= EXERCISE GOAL =
Where does the word "click" appear in the data? Copy every line that holds it.
Top of DATASET EXCERPTS
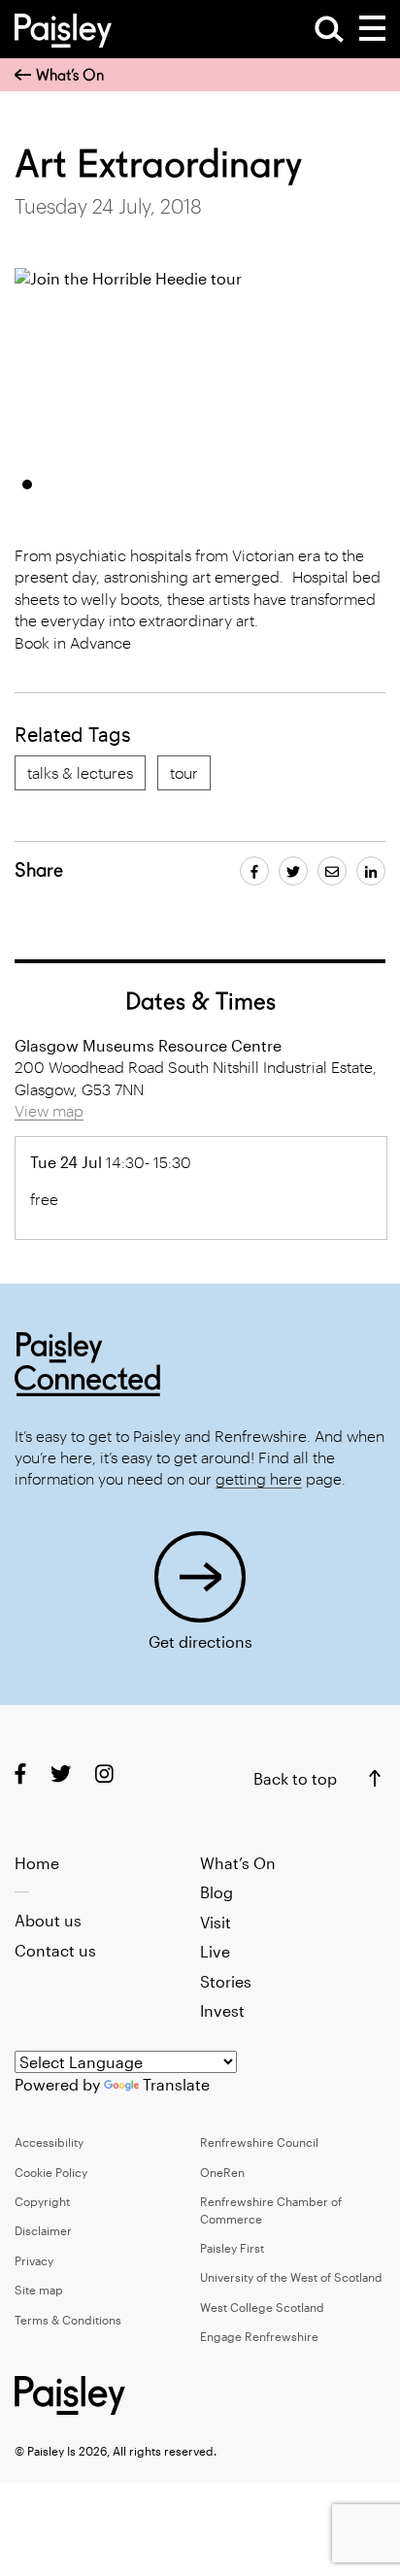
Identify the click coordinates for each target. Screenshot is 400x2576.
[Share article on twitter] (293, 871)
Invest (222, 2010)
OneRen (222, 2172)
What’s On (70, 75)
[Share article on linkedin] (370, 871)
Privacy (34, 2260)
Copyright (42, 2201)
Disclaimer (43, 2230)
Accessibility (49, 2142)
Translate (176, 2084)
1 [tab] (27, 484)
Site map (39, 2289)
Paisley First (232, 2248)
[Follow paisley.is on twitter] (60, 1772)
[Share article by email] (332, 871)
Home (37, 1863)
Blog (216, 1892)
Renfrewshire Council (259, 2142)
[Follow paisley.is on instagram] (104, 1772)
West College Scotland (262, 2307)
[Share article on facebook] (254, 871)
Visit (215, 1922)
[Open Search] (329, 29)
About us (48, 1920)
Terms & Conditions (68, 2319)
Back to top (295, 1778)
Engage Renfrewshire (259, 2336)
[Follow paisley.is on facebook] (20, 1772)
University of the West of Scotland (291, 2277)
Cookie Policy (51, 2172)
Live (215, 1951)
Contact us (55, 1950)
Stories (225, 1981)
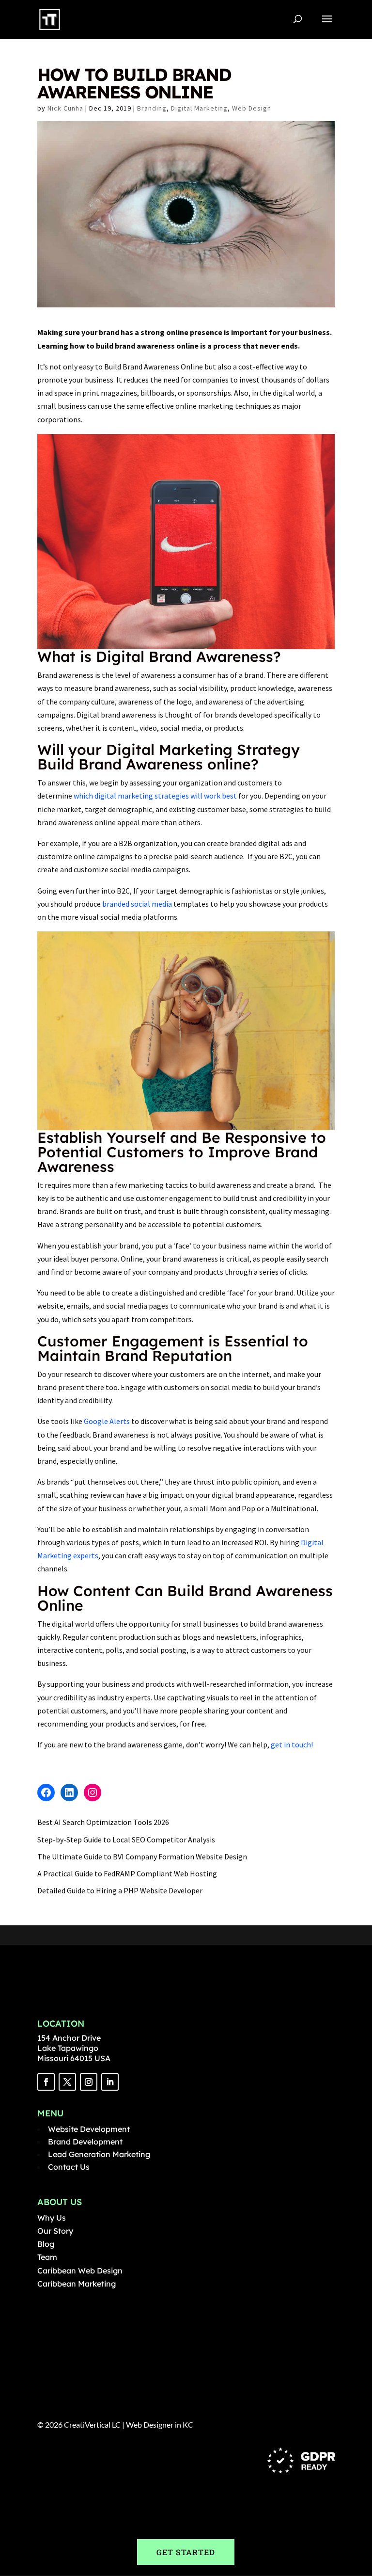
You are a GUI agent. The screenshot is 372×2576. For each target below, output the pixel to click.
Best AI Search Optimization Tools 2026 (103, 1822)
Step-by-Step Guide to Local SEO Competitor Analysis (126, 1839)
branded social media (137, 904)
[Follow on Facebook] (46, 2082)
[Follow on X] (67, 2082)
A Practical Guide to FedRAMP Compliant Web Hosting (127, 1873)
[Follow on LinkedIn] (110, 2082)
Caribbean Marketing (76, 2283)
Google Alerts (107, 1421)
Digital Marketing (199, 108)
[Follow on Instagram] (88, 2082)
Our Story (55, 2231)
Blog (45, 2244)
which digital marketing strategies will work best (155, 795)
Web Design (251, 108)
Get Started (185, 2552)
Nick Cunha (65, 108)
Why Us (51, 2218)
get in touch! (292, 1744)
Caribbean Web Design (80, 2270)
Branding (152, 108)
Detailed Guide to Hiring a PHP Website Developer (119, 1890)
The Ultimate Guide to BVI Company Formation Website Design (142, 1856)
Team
Bottom of DATASET EXCERPTS
= TASK OUTPUT =
Identify the click coordinates for each target. Screenshot is 400x2576.
You are a GUI agent. The screenshot is 372×2576. For each target below, output the pixel to click.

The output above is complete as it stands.